= William Swan (physicist) =

Scottish mathematician and physicist

William Swan FRSE PRSSA (13 March 1818 in Edinburgh – 1 March 1894 in Shandon, Dunbartonshire) was a Scottish mathematician and physicist best known for his 1856 discovery of the Swan band.

==Life==
He was born in Edinburgh the only child of David Swan, engineer, and his wife, Janet Smith. Janet was the daughter of Thomas Smith, lighthouse engineer. Her sister was married to the famous lighthouse engineer, Robert Stevenson. He was privately educated at home, 7 Union Street, and appears to have been both lonely and unhappy. His father died in 1821 when he was only three. His mother took in lodgers to make ends meet, including at one point Thomas Carlyle. William's only childhood friend is said to have been his cousin, Thomas Stevenson (father of Robert Louis Stevenson).

At 17 he was sent to Edinburgh University to study divinity. He "came out" during the Disruption of 1843 and became an active member of the Free Church, teaching mathematics and physics at the Free Church Normal School. From there he moved to teach the same subjects at the Scottish Naval and Military Academy in Edinburgh.
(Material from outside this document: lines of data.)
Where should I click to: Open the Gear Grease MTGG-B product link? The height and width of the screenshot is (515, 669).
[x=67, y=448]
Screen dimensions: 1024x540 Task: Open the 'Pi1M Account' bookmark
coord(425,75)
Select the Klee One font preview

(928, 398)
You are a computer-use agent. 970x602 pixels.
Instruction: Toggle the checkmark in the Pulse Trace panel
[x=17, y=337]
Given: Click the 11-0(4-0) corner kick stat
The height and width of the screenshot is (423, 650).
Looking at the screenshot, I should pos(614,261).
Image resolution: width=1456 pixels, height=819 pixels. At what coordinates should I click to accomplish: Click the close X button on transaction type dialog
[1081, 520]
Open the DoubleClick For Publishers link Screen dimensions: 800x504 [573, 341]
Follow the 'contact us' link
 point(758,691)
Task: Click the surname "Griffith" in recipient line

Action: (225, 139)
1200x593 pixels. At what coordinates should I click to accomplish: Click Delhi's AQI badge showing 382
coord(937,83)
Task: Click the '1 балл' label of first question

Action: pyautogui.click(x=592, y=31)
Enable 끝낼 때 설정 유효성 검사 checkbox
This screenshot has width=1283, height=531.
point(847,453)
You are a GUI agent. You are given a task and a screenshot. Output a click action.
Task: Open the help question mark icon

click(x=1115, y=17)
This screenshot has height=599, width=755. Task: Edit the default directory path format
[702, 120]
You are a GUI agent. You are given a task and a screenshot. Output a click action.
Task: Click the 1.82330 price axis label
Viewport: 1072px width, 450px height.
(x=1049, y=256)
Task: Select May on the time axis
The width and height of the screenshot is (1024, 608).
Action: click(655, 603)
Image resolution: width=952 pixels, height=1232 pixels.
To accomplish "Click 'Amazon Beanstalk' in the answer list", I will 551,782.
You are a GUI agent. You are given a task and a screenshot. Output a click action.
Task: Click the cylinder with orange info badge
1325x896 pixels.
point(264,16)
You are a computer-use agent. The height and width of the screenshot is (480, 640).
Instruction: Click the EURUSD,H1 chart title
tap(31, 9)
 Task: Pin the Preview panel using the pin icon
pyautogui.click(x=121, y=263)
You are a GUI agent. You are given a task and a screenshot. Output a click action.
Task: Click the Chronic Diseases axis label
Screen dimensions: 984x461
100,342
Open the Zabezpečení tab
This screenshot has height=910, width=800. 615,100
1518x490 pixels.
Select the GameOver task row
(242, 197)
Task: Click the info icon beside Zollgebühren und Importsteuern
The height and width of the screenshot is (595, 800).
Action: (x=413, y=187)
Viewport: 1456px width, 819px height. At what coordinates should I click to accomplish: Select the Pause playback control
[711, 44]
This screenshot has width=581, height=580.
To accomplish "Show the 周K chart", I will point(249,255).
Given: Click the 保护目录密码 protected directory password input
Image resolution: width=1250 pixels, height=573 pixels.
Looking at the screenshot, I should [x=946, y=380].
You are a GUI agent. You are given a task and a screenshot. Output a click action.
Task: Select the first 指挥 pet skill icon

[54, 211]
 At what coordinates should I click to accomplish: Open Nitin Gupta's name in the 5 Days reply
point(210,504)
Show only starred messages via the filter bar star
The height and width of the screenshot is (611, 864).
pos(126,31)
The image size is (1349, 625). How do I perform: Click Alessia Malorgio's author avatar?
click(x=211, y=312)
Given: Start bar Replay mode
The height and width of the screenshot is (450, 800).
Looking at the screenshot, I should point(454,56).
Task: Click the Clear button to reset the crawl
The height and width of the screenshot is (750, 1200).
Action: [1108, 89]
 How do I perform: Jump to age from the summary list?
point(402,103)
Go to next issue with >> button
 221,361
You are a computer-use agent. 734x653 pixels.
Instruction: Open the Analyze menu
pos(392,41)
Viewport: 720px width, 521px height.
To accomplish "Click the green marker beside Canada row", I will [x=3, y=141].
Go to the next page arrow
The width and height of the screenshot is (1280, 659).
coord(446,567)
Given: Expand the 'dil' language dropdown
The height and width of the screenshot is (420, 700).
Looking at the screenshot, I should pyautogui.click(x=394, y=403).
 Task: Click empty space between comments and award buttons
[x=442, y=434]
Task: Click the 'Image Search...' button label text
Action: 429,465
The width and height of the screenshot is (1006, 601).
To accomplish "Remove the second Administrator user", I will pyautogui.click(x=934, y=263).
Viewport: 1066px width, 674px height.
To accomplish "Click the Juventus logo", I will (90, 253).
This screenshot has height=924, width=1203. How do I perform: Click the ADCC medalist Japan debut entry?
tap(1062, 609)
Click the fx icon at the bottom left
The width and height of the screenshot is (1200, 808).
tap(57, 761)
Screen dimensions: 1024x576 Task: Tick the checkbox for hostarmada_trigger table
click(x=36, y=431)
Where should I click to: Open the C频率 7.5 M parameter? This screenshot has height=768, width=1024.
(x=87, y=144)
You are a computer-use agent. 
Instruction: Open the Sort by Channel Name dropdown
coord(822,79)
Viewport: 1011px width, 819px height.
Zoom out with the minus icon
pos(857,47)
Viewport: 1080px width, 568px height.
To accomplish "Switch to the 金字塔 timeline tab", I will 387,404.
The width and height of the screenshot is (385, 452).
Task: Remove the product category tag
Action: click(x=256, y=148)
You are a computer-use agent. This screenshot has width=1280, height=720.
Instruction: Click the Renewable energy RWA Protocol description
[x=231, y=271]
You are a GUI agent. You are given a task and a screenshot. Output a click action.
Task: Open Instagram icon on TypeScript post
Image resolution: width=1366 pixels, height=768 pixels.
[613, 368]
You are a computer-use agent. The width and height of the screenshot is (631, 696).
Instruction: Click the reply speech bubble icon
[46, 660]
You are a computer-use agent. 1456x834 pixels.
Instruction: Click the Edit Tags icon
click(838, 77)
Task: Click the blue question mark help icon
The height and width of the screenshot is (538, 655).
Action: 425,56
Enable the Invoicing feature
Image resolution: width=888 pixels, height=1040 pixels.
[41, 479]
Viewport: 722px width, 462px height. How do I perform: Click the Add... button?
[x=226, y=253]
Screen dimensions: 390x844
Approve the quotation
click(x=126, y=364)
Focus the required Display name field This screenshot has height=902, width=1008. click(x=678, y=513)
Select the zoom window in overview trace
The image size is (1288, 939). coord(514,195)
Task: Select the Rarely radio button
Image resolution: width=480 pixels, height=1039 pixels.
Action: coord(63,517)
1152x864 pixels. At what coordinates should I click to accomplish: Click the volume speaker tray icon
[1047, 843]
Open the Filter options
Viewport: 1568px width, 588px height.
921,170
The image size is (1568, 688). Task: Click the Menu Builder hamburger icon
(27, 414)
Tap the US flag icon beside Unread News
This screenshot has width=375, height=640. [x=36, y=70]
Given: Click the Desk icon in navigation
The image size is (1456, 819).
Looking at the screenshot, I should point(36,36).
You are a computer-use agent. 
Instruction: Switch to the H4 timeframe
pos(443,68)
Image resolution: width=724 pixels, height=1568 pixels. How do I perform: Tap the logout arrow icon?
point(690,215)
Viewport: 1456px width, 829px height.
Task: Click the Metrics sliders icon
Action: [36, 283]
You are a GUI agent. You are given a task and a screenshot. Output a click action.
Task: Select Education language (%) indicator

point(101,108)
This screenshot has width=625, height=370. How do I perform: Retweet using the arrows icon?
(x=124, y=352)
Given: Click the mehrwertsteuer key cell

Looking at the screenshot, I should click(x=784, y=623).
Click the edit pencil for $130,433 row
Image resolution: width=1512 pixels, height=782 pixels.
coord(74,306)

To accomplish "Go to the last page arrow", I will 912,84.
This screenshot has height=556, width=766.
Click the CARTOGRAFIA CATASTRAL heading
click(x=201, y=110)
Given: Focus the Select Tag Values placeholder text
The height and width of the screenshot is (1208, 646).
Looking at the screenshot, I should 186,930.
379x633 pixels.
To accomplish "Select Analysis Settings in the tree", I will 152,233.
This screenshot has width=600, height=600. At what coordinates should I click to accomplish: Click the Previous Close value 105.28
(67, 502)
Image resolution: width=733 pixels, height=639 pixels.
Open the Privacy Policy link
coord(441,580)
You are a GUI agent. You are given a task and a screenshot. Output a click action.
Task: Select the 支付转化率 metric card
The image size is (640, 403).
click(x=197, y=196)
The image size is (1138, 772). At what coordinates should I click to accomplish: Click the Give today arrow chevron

In 1848 he was elected a fellow of the Royal Society of Edinburgh his proposer being Philip Kelland. He served as Secretary to the society 1858-59. In the 1850s "William Swan, teacher of mathematics" was living at 4 Duke Street in the New Town, renamed Dublin Street in the 1920s.

In 1856, Swan applied to join the faculty at Marischal College, but was passed over in favor of James Clerk Maxwell. Swan subsequently joined the Scottish Naval and Military Academy, where in 1857 he demonstrated that Fraunhofer's D-line in the spectrum of the Sun was caused by the presence of sodium; in this respect, he is sometimes credited as having inspired Gustav Kirchhoff's research into the same issue.

In 1859, he joined the faculty of Saint Andrews University, where he was a professor of natural philosophy until 1880.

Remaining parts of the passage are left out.